Notorious schlock producer Godfrey Ho scored a cult hit with Golden Queens Commando (1984), his mind-boggling women-in-prison/kung fu/spaghetti western/gothic horror/war movie. Naturally, he wasted no time in reuniting the cast for a sequel. The Sergio Leone overtones are even more pronounced in Pink Force Commando whose operatic opening scene has Chinese Nazis (?!) surround a desert shack demanding the inhabitants hand over a cache of stolen gold. Our eccentrically attired all-girl bandit gang return fire, between bouts of mah-jongg, led by Jackal (Brigitte Lin Ching-Hsia), ice cool in her Rambo headband. The girls eventually escape the spectacularly exploding shack aboard a weapons-laden jeep, only Jackal takes a fatal bullet from the Nazi commander (Alan Lau Tak-Hoi). But it’s all a ruse since they are actually lovers scheming to keep the gold for themselves.

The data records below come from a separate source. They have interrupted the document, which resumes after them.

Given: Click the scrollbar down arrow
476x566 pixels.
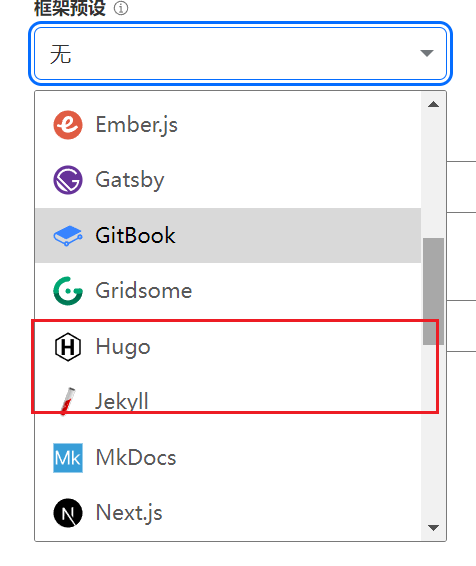Looking at the screenshot, I should tap(433, 528).
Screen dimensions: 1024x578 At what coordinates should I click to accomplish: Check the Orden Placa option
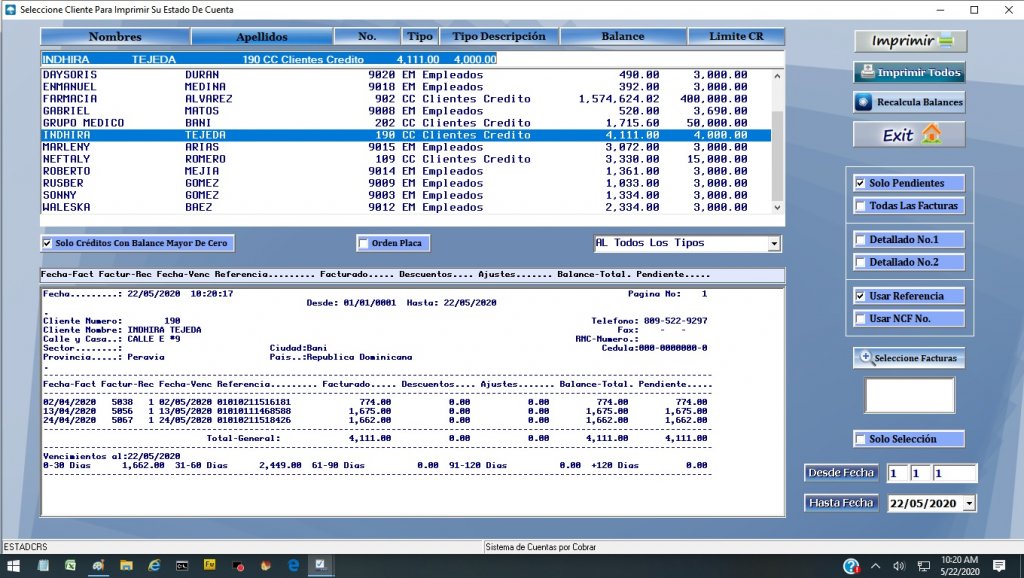(x=364, y=243)
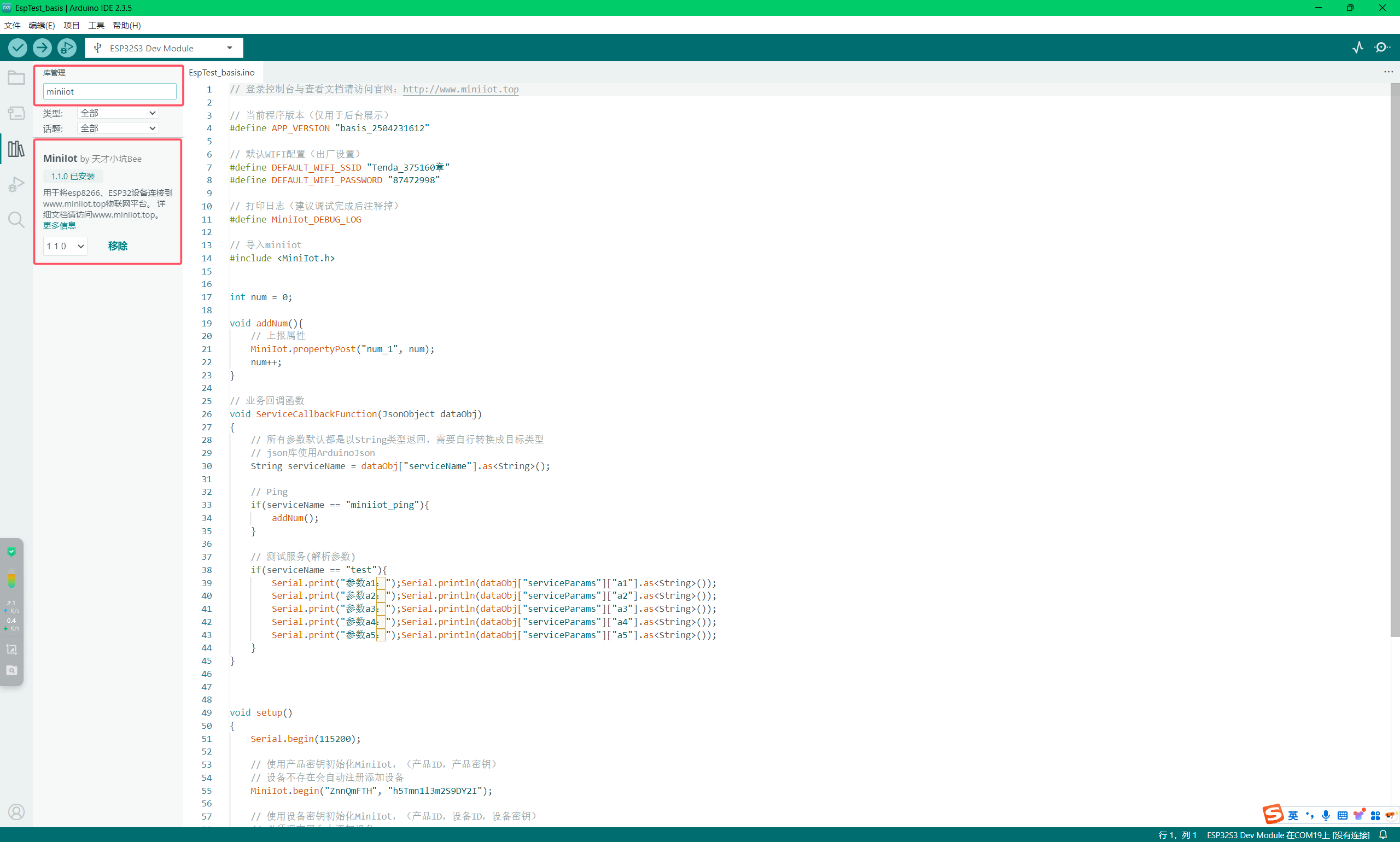
Task: Open the Serial Monitor icon
Action: tap(1382, 48)
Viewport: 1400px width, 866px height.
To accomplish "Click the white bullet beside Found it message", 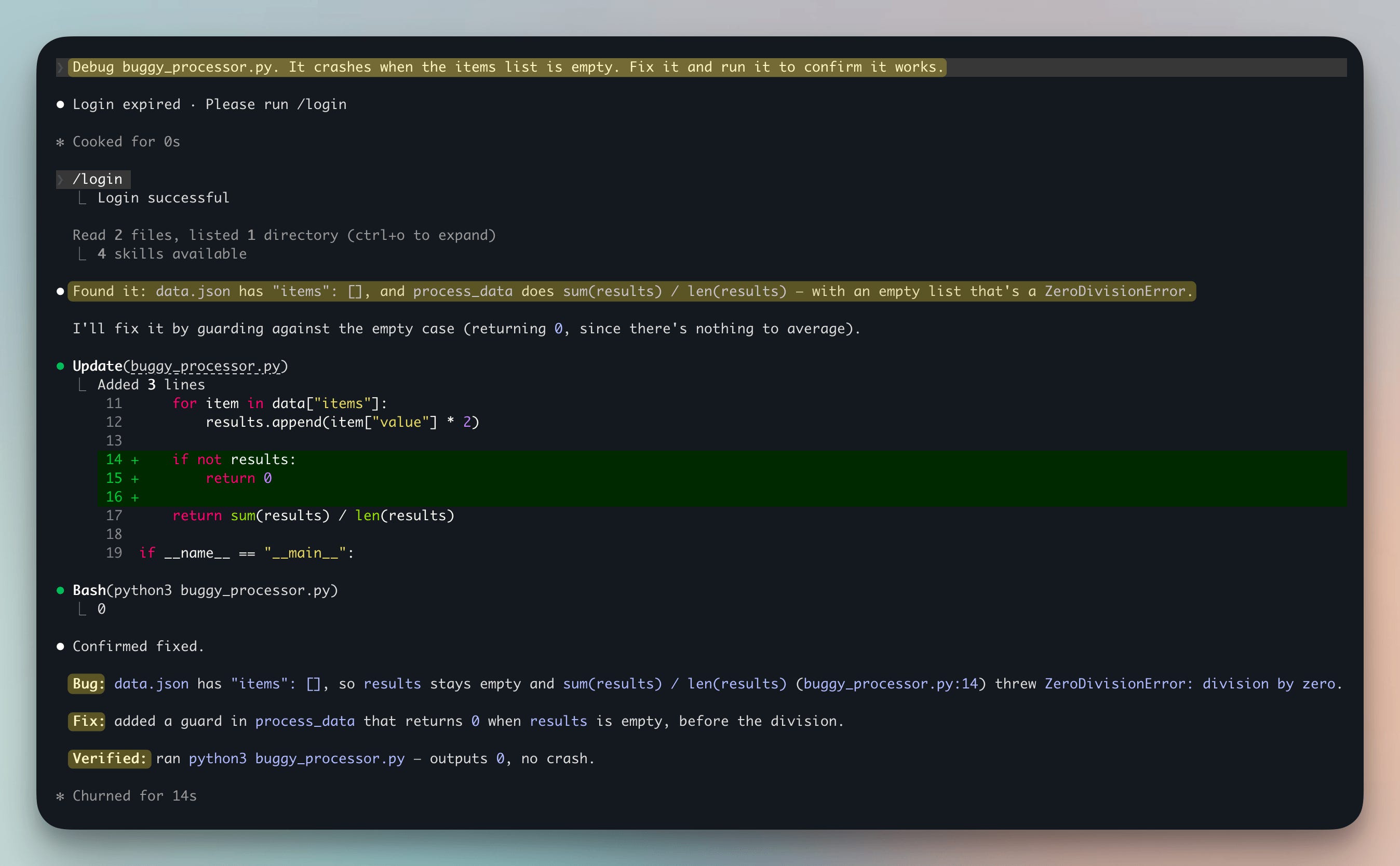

Some years later we are reintroduced to Dynamite Susie (Cantopop star Sally Yeh, still best known for playing the blind girl in The Killer (1989), a sexy if incongruously cowgirl attired explosives expert. Her lethal way with the dynamite sticks wipes out an array of flying swordsmen, Shaolin monks and a nunchaku-twirling Bruce Lee imitator. Susie is shadowed by Black Cat (Elsa Yeung Wai-San), formerly Jackal’s right hand woman, who now dresses like a super-heroine in a spangly caped outfit, and enlists her aid to recover the loot. Also on the trail are Eighties disco dolly Angel (Sylvia Peng Xue Fen) and a curiously unnamed woman in denim short-shorts, who discover a town called Sin City has been built on the site where they buried the gold. Sure enough the pair who built and now run this town are the handsome commander and his girlfriend, Jackal.
Now super glam and living in a luxurious mansion, the repentant Jackal cuts off her own arm to say sorry. Everyone makes nice and joins forces with a plan to rob a group of wealthy diamond merchants about to pass through town. However, the fabled diamond they seek turns out to be a treasure map, while the so-called merchants are actually Chinese freedom fighters led by a mysterious woman in white (Teresa Tsui Jun-Jun), hoping to find a fortune to fund their cause. Too late the girls realise they’ve been duped by the commander, who promptly escapes with the map aided by an army of ninjas whose sexy female leader is infatuated with him. Betrayed and shot by the man she loved, Jackal is rescued by a wandering cowboy known only as “The Heartbroken Man” (Wong Goon-Hung). He builds her a bionic arm with a built-in cannon, which also comes with a handy drill-bit attachment. After training herself to be a crack shot, Jackal reunites her commando girls and rides out for revenge.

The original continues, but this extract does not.